Exercise goal: Make a numbered list of the rows below, starting at the line that contains "Task: Click the blue" and ending after the line that contains "(x=36, y=62)". Leave out blank lines.

◇ ◇ ◇ ◇ ◇

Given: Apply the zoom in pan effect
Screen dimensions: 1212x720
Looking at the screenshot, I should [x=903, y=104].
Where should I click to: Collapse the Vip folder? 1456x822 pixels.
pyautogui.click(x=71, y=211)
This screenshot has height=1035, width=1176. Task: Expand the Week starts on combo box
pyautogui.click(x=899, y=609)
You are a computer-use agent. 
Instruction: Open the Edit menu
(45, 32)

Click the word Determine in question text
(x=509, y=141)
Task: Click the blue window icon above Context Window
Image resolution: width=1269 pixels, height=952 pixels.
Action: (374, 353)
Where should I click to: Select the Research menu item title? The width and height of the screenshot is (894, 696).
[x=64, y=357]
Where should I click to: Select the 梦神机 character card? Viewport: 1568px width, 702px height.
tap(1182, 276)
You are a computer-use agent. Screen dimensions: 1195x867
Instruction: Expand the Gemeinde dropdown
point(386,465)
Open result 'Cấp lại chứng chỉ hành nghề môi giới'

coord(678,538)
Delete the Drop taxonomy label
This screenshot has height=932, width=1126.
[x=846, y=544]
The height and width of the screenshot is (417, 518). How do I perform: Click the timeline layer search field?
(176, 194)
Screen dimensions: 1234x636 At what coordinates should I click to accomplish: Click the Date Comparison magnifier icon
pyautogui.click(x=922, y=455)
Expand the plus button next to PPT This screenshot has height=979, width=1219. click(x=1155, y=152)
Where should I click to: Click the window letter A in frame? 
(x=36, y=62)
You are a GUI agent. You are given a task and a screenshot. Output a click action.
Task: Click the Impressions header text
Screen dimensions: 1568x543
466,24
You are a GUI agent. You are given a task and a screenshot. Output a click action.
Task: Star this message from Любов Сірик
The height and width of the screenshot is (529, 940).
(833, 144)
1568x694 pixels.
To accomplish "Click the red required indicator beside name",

◇ ◇ ◇ ◇ ◇

Full solution:
1. Task: Click the blue window icon above Context Window
2. Image resolution: width=1269 pixels, height=952 pixels.
3. Action: (374, 353)
4. Where should I click to: Select the Research menu item title? The width and height of the screenshot is (894, 696).
5. [x=64, y=357]
6. Where should I click to: Select the 梦神机 character card? Viewport: 1568px width, 702px height.
7. tap(1182, 276)
8. You are a computer-use agent. Screen dimensions: 1195x867
9. Instruction: Expand the Gemeinde dropdown
10. point(386,465)
11. Open result 'Cấp lại chứng chỉ hành nghề môi giới'
12. coord(678,538)
13. Delete the Drop taxonomy label
14. This screenshot has height=932, width=1126.
15. [x=846, y=544]
16. The height and width of the screenshot is (417, 518). How do I perform: Click the timeline layer search field?
17. (176, 194)
18. Screen dimensions: 1234x636 At what coordinates should I click to accomplish: Click the Date Comparison magnifier icon
19. pyautogui.click(x=922, y=455)
20. Expand the plus button next to PPT This screenshot has height=979, width=1219. click(x=1155, y=152)
21. Where should I click to: Click the window letter A in frame? 
22. (x=36, y=62)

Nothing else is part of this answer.